• **EXTRACT PROVIDED**:
Bush mulls changes to Clean Water Act- Protection laws wouldn't apply to one-fifth of nation's wetlands

SEATTLE POST-INTELLIGENCER STAFF AND NEWS SERVICES

WASHINGTON, D.C. 1/11/03 -- The Bush administration said yesterday it will consider removing Clean Water Act protections against pollution and development from up to one-fifth of the nation's streams, ponds, lakes, mudflats and wetlands.

While the question is being decided, the administration said, federal regulators should act as if that policy already is in effect. Only by getting clearance from headquarters can the U.S. Army Corps of Engineers and Environmental Protection Agency try to protect the approximately 20 million acres that appear to be affected, administration officials said.

The action was based on a 2001 Supreme Court decision that said federal agencies don't have authority to safeguard wetlands that are not connected to navigable water bodies such as lakes and bays. In contrast to the Clinton administration, which interpreted that opinion very narrowly, the Bush administration signaled its willingness to consider a much broader approach.

Administration officials said the proposed policy would "clarify and reaffirm" the government's authority "over a vast majority of the nation's wetlands."

But critics, including environmental groups, said the plan could reduce the scope of the Clean Water Act well beyond what the court had required. Depending on the outcome of the rule-making process, they said, developers would no longer need to seek federal permits before developing millions of acres of wetlands.

The administration move could benefit homebuilders and other developers, who have long complained that federal agencies unlawfully extended the reach of the Clean Water Act to include waters and wetlands that should not fall under the jurisdiction of the federal government.

The move was denounced by some environmentalists and their allies in Congress. Sen. James Jeffords, I-Vt., said it would "roll back 30 years of progress" under the landmark environmental law.

• **SOURCE INFORMATION**:
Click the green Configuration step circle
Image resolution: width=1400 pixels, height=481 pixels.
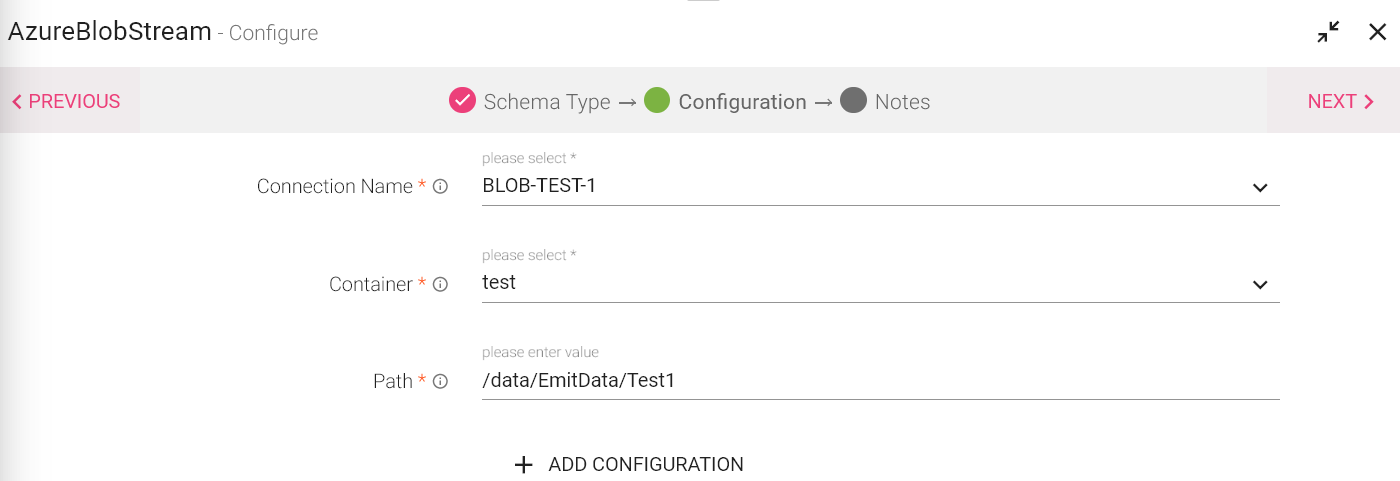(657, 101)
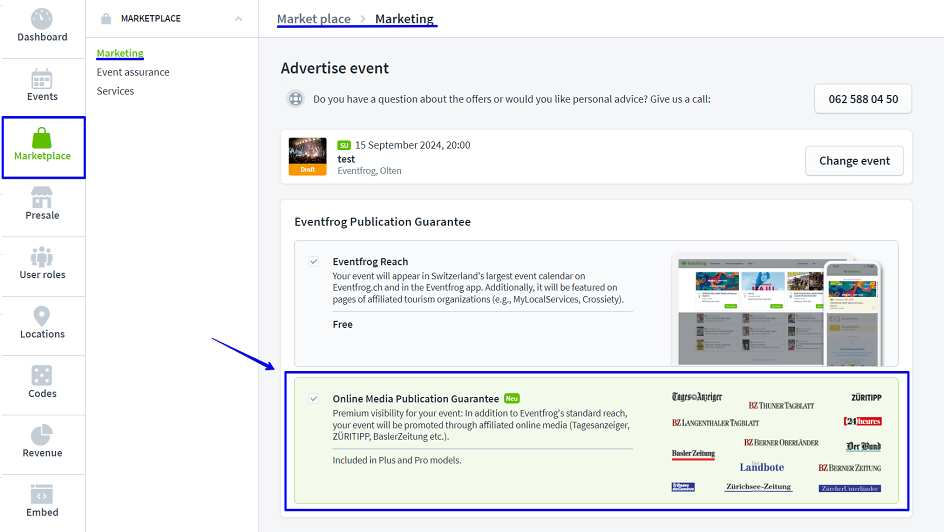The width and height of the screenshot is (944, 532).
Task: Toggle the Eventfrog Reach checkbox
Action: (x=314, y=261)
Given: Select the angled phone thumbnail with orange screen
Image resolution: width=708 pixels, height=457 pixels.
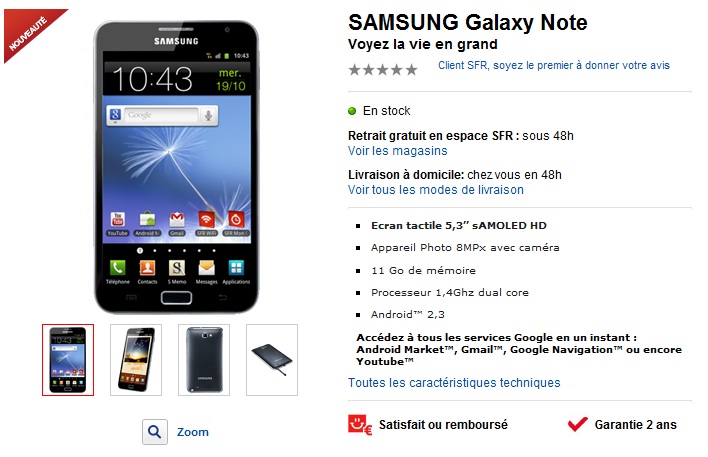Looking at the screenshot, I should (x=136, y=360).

• **TASK SET**:
(A) In the opening paragraph of the Clean Water Act article, which kinds of water bodies and land could lose Clean Water Act protections? List each one.
(B) Duplicate the Clean Water Act article word for word, from "But critics, including" down to "the federal government.".
(C) Go on with the Clean Water Act article from the point where it stops.
The items have no connection to the Clean Water Act article.

• **RESULTS FOR THE EXERCISE**:
(A) streams, ponds, lakes, mudflats, wetlands

(B)
But critics, including environmental groups, said the plan could reduce the scope of the Clean Water Act well beyond what the court had required. Depending on the outcome of the rule-making process, they said, developers would no longer need to seek federal permits before developing millions of acres of wetlands.

The administration move could benefit homebuilders and other developers, who have long complained that federal agencies unlawfully extended the reach of the Clean Water Act to include waters and wetlands that should not fall under the jurisdiction of the federal government.

(C)
For those waterways and wetlands that lose protection, "you can throw garbage in it or animal waste in it," said Joan Mulhern, a lawyer-lobbyist with the Earthjustice law firm. "You can kill it, ditch it or destroy it."

In Washington state, the policy apparently would remove protection from mudflats that scientists say are critical to the biological health of Puget Sound, as well as from streams that run only part of the year.

Some of the state's wetlands also would be affected. About one-third of Washington's wetlands already are gone. In parts of Western Washington, such as the portions of southern King and Pierce counties drained by the Duwamish and Puyallup rivers, virtually all the wetlands have been developed. In others, including the area that drains through mouth of the Nisqually River in Thurston County, as much as two-thirds of the wetlands remain.

At issue is to what degree federal officials may protect water bodies and wetlands that are not connected to navigable waterways that are specifically protected under the Clean Water Act. The Supreme Court's 2001 decision overruled an Army Corps policy that said the federal government could safeguard an isolated pond in Illinois because it was used by migratory birds. The policy said destroying such wetlands could affect interstate commerce created by bird-watchers and hunters who travel from state to state.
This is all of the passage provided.